▸ QUOTED TEXT
The blockade ended in late September 2023, when Azerbaijan bombed Nagorno-Karabakh, killing more than 200 people, injuring more than 400, and ultimately forcing the Armenian population to flee in fear from the blockade and the bombing, into Armenia. Those refugees remain in Armenia today, their right of return denied by Azerbaijan.
The fear of invasion and/or war by Azerbaijan also now has forced the Armenian government to give up other territory to Azerbaijan. Recent protests in Armenia demonstrate that this territorial exchange is very unpopular with the Armenian people and that the issue remains live and concerning. Meanwhile, Azerbaijan’s President Ilham Aliyev has made clear his intentions to resettle Nagorno-Karabakh with Azeris.
All of this takes place in the context of a history of anti-Armenian hate speech and expressions of genocidal intent from Azerbaijani leadership and media, as well as the destruction of Armenian cultural property in Nagorno-Karabakh. These are clearly serious violations of international law, but they capture little attention in the media or academic writings. However, understanding this conflict and the connected legal proceedings in international courts is essential for international lawyers, because there are myriad issues relating to accountability for violations of human rights law, international humanitarian law and international criminal law, alongside issues of public international law (e.g. self-determination and territory).
Who Cares About Nagorno-Karabakh?
As I have previously written, much about the conflict and atrocities that are part of the dispute between Armenia and Azerbaijan over the territory of Nagorno-Karabakh goes underreported and therefore relatively unknown outside of the region. Exceptions exist, such as Swedish journalist Rasmus Canbäck, who continues to report on the issue in long-form, investigative pieces (see, e.g., his multi-part series in Blankspot magazine); and Armenian-American photographer Scout Tufankjian, who has crafted beautiful and moving photo essays on the Armenian culture of Nagorno-Karabakh and more recently, the refugees who fled the enclave. The list of human rights violations and international crimes that have arisen in the Nagorno-Karabakh conflicts are long, as documented regularly by Human Rights Watch and Amnesty International, as well as in the work of the Tatoyan Foundation and the Centre for Truth and Justice, which collate evidence of crimes related to Nagorno-Karabakh.

▸ DATA SUPPLIED

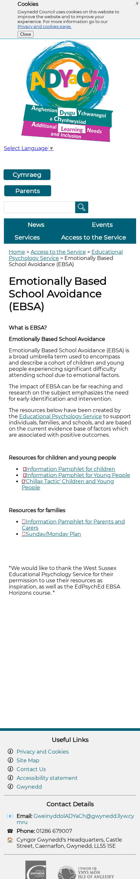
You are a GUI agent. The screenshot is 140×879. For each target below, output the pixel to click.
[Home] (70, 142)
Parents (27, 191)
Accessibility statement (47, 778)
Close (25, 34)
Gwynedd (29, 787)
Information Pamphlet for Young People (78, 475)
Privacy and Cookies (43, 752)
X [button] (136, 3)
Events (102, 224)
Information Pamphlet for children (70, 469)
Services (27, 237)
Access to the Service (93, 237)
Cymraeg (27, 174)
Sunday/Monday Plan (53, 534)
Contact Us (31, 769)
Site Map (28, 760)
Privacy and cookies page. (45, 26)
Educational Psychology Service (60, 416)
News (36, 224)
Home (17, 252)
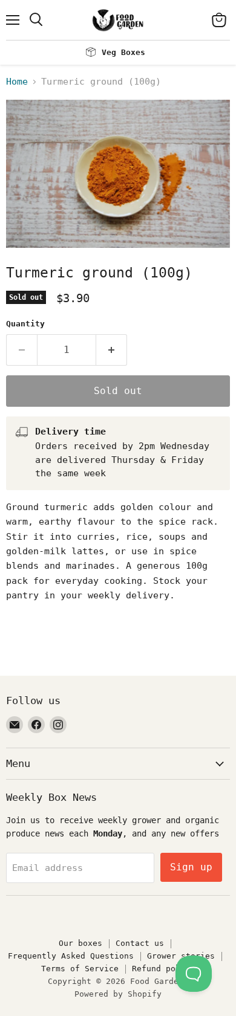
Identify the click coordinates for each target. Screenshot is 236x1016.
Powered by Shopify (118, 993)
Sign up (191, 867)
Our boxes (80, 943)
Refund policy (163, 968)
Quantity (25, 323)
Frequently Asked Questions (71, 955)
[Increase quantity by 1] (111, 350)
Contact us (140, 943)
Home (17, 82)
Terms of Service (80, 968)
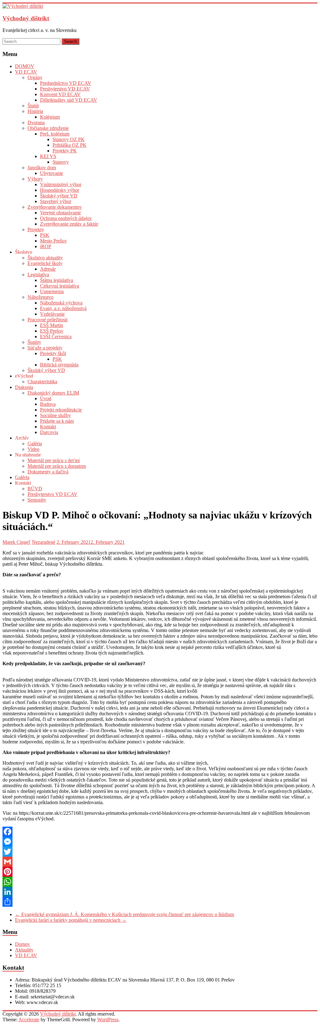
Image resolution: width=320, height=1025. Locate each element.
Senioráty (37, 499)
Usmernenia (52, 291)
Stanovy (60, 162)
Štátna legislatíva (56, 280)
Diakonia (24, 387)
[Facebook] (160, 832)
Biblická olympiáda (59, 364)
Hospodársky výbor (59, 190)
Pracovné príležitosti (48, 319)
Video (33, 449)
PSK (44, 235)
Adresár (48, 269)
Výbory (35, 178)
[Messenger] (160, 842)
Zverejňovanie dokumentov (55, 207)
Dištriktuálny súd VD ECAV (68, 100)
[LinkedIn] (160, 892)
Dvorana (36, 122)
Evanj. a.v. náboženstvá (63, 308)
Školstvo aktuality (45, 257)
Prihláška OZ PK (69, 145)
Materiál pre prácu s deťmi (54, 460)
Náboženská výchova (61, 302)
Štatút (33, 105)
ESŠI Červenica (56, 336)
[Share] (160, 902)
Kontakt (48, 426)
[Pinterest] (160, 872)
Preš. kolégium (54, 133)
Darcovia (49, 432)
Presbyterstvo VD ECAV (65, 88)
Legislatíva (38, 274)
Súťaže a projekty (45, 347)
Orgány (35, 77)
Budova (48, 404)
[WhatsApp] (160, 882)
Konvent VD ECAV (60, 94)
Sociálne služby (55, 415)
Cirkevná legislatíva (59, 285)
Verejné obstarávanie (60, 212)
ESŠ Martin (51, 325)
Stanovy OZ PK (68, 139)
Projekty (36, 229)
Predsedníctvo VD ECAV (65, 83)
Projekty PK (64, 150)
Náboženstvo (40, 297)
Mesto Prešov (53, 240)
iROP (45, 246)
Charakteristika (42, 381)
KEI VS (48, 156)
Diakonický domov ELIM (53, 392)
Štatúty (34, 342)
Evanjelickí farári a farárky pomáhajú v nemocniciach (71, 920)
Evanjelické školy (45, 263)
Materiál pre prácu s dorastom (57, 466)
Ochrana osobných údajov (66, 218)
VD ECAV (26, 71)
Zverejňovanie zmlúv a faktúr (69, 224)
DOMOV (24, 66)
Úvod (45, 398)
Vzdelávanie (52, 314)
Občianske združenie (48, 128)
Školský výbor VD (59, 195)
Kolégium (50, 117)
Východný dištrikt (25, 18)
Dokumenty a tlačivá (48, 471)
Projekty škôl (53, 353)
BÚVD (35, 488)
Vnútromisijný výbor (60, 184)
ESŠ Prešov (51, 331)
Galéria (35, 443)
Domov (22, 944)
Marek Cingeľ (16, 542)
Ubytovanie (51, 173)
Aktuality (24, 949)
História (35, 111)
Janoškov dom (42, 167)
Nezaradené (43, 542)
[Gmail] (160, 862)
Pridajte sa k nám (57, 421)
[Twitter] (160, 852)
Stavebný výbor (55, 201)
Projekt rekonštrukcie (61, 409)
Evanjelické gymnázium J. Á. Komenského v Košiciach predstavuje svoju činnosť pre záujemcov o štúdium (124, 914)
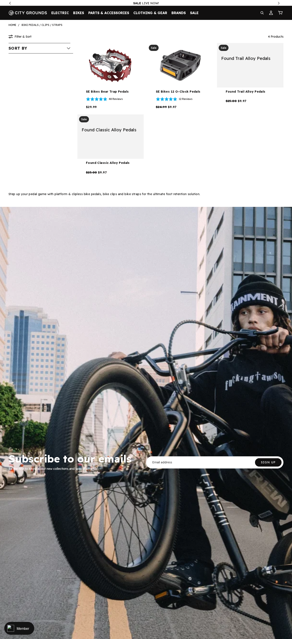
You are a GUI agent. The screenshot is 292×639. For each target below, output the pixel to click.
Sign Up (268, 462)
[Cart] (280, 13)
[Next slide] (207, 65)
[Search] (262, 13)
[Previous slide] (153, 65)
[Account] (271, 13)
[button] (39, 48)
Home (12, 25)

---

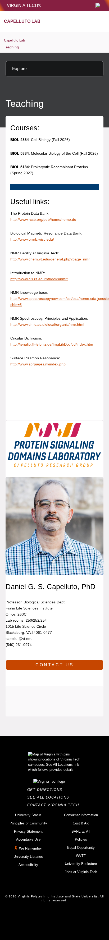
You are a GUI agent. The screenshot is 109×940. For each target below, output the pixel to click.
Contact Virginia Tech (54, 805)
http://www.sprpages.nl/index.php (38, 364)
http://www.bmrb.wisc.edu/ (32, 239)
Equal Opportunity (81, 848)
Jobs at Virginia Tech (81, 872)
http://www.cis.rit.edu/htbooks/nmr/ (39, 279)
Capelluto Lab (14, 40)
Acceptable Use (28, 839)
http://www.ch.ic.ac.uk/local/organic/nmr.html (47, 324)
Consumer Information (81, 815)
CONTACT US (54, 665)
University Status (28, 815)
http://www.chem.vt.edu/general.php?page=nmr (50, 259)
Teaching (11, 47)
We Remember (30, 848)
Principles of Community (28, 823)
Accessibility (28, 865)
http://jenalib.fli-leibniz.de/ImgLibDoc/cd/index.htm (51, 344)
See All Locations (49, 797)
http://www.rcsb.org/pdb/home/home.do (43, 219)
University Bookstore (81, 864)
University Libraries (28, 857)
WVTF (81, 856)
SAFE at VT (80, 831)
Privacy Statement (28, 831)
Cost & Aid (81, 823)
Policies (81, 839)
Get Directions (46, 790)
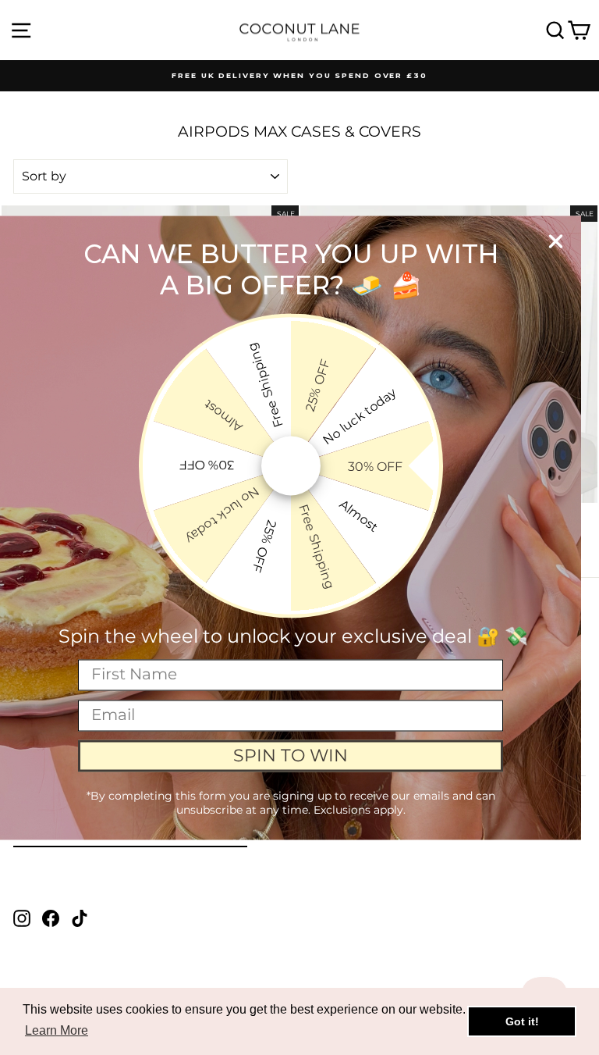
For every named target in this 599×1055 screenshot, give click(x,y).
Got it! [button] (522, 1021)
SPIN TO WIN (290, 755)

▸ WHAT IS NEEDED
In the Nagorno-Karabakh text, how many people were killed when Azerbaijan bombed Nagorno-Karabakh in late September 2023?

▸ EXERCISE RESPONSE
More than 200 people.